Lee's work is the latest example of UTA's research in cardiac health in support of health and the human condition, a key tenet of the University's Strategic Plan 2020: Bold Solutions | Global Impact, said Michael Cho, professor and Alfred R. and Janet H. Potvin Endowed Chair of the Bioengineering Department.
"I am delighted that Dr. Lee has received this prestigious grant so early in his career. His achievements in his first year as an assistant professor are outstanding," Cho said. "This new grant, coupled with his current grant, will provide critical insight into how gene expressions can be used to jump-start heart growth or healing.
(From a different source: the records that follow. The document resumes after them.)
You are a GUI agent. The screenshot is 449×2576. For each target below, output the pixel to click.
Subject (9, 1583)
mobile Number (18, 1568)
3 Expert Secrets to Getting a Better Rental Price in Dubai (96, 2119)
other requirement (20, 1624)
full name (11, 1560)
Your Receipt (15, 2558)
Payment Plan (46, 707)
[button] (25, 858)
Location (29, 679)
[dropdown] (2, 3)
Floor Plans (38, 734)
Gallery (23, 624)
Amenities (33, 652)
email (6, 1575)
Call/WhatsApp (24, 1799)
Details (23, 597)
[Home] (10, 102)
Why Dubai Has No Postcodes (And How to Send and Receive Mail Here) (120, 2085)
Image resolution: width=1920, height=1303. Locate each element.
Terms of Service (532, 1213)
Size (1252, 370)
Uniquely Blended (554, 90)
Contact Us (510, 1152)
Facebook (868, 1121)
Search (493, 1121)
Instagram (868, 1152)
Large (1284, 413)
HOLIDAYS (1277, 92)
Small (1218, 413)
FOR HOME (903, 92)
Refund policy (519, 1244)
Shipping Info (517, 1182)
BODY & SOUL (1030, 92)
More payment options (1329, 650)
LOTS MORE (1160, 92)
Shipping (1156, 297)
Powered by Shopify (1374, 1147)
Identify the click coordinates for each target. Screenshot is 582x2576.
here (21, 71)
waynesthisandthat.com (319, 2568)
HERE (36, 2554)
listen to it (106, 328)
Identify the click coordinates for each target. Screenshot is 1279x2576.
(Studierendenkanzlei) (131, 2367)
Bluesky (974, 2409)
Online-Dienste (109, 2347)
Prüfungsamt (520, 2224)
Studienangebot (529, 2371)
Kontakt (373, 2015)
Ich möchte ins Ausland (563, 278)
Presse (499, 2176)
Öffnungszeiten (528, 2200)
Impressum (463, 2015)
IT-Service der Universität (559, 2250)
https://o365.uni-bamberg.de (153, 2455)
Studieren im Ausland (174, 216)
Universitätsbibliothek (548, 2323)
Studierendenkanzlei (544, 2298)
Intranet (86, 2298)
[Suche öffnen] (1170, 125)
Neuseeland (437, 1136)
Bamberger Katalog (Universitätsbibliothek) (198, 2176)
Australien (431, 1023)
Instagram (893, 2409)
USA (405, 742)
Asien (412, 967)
Promising discoveries could lead to major advances in how heart defects and damage from congenital heart disease are treated."
Other recent examples of UTA research in cardiac health include:
- Michael Nelson, assistant professor of kinesiology, is using a $3.3 million grant from the National Institutes of Health to study the link between fat storage in the heart and cardiovascular disease, as well as the influence of gender on the development of cardiac dysfunction.
- Bioengineering Professor Kytai Nguyen earned a National Institutes of Health T-32 grant totaling more than $1 million over five years to recruit and train outstanding doctoral students in nanotechnology and nanomedicine related to cardiovascular and pulmonary issues.
- Mark Haykowsky, a cardiovascular exercise scientist in the College of Nursing and Health Innovation, received a $308,000 grant from the National Institutes of Health to study exercise intolerance in older heart failure patients with preserved ejection fraction, or HFpEF.
- Yi Hong, an assistant professor in the Bioengineering Department, was awarded a $211,000 R21 grant from the National Institutes of Health to develop materials that will allow doctors to use a 3-D printer to create unique new blood vessels for children with vascular defects.